Kabar Internasional – Viral di Media Sosial, Kemlu Telisik Penyiksaan TKI di Arab Saudi

Lalu Muhammad Iqbal selaku Direktur Perlindungan WNI serta Badan Hukum Kementerian Luar Negeri Republik Indonesia, telah mengatakan sudah menginstruksikan timnya yang berada di Konsulat Jendral Republik Indonesia yang ada di Jeddah, guna menelusuri keberadaan serta kebenaran dari kabar salah soerang tenaga kerja Indonesia yang sudah disiksa oleh majikannya pada Kota Thaif. TKI itu dilaporkan bernama Nenih Rusmiyati yang berasal dari Sukabumi, Jawa Barat.

Pada beberapa waktu terakhir ini, foto Nenih dengan wajah yang bengkak dan memar memang tersebat pada media sosial Faceboook serta menggemparkan jagad dunia maya.

“Kami telah meminta KJRI guna menggerakkan satuan tugasnya untuk memberikan perlindungan terhadap WNI yang berada di kota Thaif. Petugas tersebut ditugaskan untuk menelusuri keberadaan Nenih denga melalui aparat kepolisin setempat atau pun dari WNI yang berada di sana,” ungkap Lalu ketika dikonfirmasi pada Senin 14/8/2017.

Kabar Nenih mendadak viral di Facebook karena sejumlah akun telah menyebarkan gambar yang berisikan permintaan tolong guna meneruskan informasi dari perempuan yang berasal dari Sukabumi tersebut pada KBRI yang berada di Riyadh.

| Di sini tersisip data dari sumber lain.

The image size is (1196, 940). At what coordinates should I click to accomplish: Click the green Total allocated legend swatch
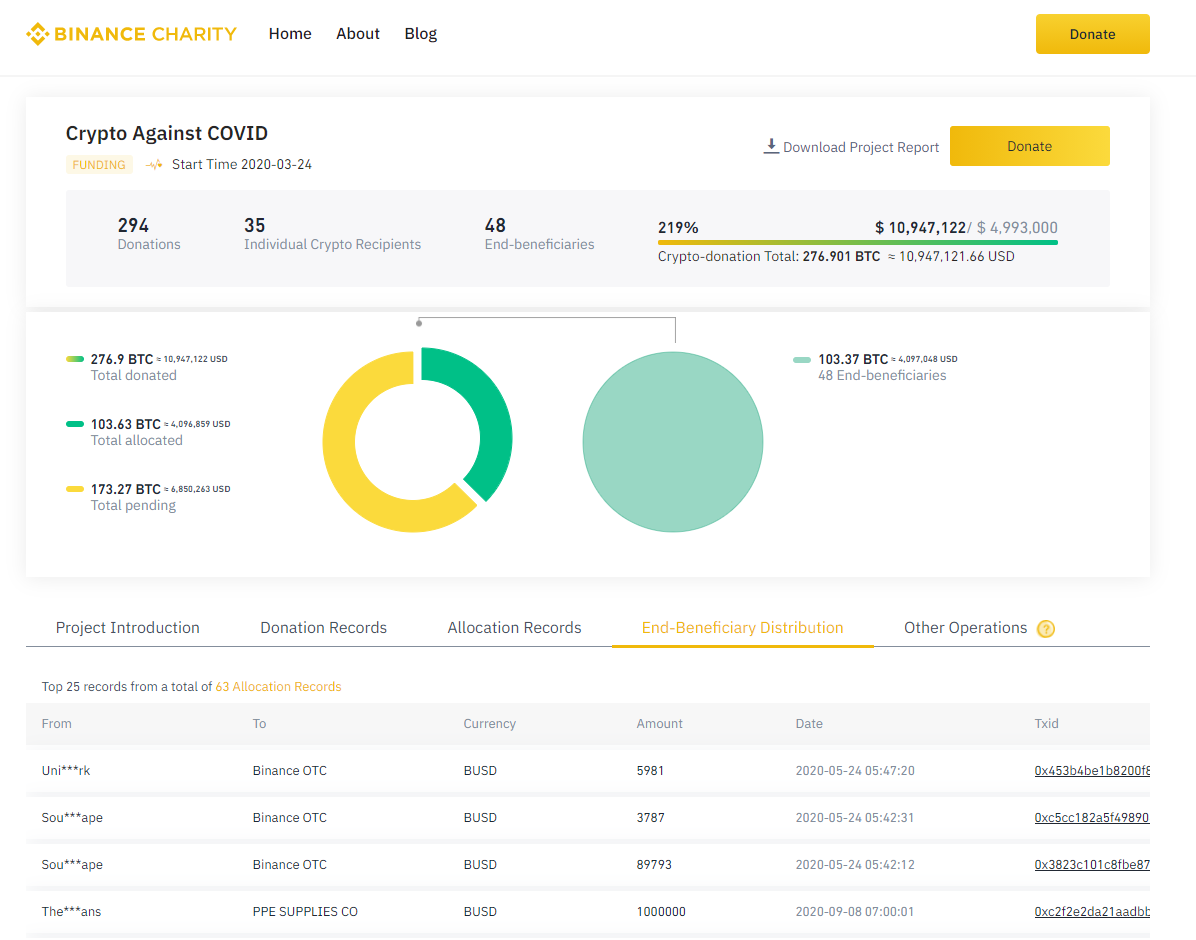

Pada postingan tersebut, dilengkapi pula dengan informasi nama dari majikan Nenih beserta nomor telepon orang yang sudah mengambil gambar perempuan malang itu.

“KJRI Jeddah pun telah mencoba menghubungi nomor telepon yang ada pada foto tersebut. Namun ternyata nomor itu merupakan milik dari salah seorang wanita di Arab Saudi serta tidak bersedia untuk disebutkan namanya serta bukan majikan dari Nenih,” jelas Iqbal.

Dirinya pun menjelaskan berdasarkan hasil komunikasi dengan KJRI Jeddah, perempuan tersebut sudah pernah bertemu dengan Nenih sekitar 6 bulan yang lalu. Menurut wanita tersebut, foto yang telah tersebut pada media sosial tersebut, telah menggambarkan kondisi Nenih ketika terakhir kali bertemu dengan dirinya.

Perempuan Arab itu mengaku juga sempat menghubungi pihak keluar Nenih yang ada di Indonesia sebagai salah satu bentuk bantuannya.

“Sehingga, foto yang telah tersebar itu merupakan foto lama saat perempuan Arab tersebut menemukan Nenih. Dirinya pun sempat menghubungi saudara Nenih yang berada di Indonesia,” ujar Iqbal.

“Minimnya data keberangkatan Nenih menuju Arab Saudi, membuat KJRI kesulitan untuk bisa melakukan penelusuran,” imbuhnya.